§ **What the task asks**
Among the entries that follow, find every line with the word "computer" and copy it.

§ **Supplied records**
------------------------

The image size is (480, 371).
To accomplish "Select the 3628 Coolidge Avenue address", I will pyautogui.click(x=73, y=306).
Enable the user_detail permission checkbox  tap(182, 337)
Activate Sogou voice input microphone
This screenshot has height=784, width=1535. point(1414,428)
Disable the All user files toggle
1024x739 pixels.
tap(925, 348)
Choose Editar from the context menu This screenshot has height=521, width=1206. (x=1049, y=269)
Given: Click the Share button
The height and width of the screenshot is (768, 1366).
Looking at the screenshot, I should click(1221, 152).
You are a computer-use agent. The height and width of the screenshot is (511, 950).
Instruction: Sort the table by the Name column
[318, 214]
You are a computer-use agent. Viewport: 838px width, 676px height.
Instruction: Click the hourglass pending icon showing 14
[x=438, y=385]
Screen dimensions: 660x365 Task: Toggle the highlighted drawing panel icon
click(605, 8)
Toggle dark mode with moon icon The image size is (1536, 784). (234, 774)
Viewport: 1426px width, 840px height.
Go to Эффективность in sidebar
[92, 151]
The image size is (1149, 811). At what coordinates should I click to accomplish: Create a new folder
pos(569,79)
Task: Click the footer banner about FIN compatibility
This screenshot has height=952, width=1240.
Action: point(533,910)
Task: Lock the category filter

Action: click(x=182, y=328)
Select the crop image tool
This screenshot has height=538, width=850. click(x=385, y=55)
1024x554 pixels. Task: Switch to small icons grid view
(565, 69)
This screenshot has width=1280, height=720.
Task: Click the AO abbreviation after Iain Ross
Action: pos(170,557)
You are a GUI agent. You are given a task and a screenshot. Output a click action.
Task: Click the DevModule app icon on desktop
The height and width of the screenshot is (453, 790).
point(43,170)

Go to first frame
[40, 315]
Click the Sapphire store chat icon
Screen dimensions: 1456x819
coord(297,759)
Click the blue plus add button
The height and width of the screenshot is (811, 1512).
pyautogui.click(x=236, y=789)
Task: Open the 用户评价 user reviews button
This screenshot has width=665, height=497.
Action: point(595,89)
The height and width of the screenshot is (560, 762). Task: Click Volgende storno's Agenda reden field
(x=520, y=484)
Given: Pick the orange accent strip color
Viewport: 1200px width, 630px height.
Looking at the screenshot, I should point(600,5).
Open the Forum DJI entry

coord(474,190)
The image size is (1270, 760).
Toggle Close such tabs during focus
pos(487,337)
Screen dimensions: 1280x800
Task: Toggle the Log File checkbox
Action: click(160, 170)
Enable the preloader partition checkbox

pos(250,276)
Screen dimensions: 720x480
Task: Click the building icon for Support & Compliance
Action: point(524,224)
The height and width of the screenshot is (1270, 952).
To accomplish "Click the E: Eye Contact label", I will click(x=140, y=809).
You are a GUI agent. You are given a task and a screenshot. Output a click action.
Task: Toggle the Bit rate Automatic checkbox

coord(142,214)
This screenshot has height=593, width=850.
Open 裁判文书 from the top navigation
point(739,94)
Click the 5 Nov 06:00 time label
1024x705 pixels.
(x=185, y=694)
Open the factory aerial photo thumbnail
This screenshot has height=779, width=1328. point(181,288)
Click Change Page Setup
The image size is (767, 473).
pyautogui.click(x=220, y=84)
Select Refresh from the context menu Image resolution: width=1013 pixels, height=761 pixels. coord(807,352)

------------------------

§ **Result**
You are a computer-use agent. The height and width of the screenshot is (511, 950).
You are a computer-use agent. Viewport: 838px width, 676px height.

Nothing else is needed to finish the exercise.